- [Exercise objective]
In the entries below, find the line with "2023 Toyota in Seattle, WA (32, 1933)" and the line with "2024 Toyota in Seattle, WA (32, 1764)"; give again those lines and every line between them, exactly.

*** Opening Dataset excerpts ***

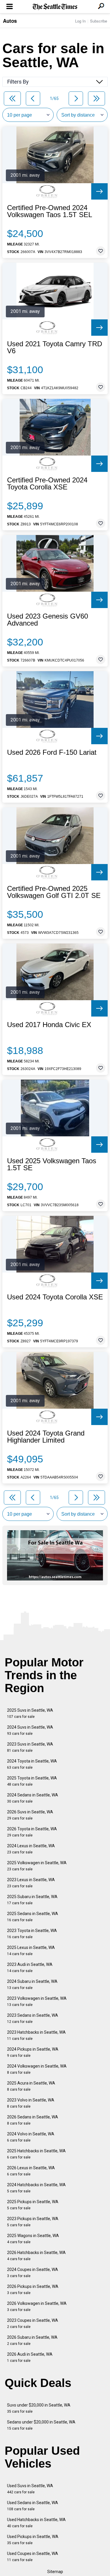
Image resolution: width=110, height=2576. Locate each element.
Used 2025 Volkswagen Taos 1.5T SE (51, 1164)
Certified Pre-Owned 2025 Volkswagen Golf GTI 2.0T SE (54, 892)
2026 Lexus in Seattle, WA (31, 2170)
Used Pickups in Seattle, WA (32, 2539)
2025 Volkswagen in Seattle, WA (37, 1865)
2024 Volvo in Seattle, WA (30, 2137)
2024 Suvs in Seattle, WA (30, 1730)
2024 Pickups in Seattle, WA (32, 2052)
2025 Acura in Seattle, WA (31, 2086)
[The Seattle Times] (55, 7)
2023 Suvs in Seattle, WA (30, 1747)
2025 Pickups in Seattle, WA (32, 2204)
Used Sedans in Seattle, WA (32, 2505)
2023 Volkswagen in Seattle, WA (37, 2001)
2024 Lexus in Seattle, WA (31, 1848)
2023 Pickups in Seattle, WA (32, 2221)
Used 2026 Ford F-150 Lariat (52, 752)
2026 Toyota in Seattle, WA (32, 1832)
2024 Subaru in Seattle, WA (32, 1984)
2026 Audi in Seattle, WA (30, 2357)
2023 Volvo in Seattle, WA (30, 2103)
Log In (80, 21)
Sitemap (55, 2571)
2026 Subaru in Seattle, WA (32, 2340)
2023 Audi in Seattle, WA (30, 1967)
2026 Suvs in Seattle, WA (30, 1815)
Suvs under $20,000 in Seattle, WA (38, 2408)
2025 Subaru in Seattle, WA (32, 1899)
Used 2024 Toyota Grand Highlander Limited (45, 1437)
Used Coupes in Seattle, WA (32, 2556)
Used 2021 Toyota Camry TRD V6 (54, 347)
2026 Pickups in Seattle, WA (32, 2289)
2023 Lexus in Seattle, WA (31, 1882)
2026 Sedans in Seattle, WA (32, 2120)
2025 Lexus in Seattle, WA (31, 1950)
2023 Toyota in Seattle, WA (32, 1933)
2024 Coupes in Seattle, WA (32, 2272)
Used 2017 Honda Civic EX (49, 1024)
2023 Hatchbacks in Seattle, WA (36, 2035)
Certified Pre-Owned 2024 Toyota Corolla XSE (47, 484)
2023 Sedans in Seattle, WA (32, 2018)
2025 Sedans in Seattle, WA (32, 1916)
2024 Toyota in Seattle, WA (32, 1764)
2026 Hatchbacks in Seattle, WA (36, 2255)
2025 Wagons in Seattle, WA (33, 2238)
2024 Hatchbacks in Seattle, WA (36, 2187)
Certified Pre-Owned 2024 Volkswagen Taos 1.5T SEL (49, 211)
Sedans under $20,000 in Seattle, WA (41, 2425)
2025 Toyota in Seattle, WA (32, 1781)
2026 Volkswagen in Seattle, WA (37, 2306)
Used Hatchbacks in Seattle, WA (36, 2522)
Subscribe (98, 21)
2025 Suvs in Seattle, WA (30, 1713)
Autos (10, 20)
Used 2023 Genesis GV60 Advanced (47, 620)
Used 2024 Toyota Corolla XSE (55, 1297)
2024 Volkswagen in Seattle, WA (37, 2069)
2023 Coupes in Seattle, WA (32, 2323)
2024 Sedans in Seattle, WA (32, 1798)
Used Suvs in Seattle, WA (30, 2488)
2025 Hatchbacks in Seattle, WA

*** Closing Dataset excerpts ***

- [Expected answer]
2023 Toyota in Seattle, WA (32, 1933)
2024 Coupes in Seattle, WA (32, 2272)
Used 2017 Honda Civic EX (49, 1024)
2023 Hatchbacks in Seattle, WA (36, 2035)
Certified Pre-Owned 2024 Toyota Corolla XSE (47, 484)
2023 Sedans in Seattle, WA (32, 2018)
2025 Sedans in Seattle, WA (32, 1916)
2024 Toyota in Seattle, WA (32, 1764)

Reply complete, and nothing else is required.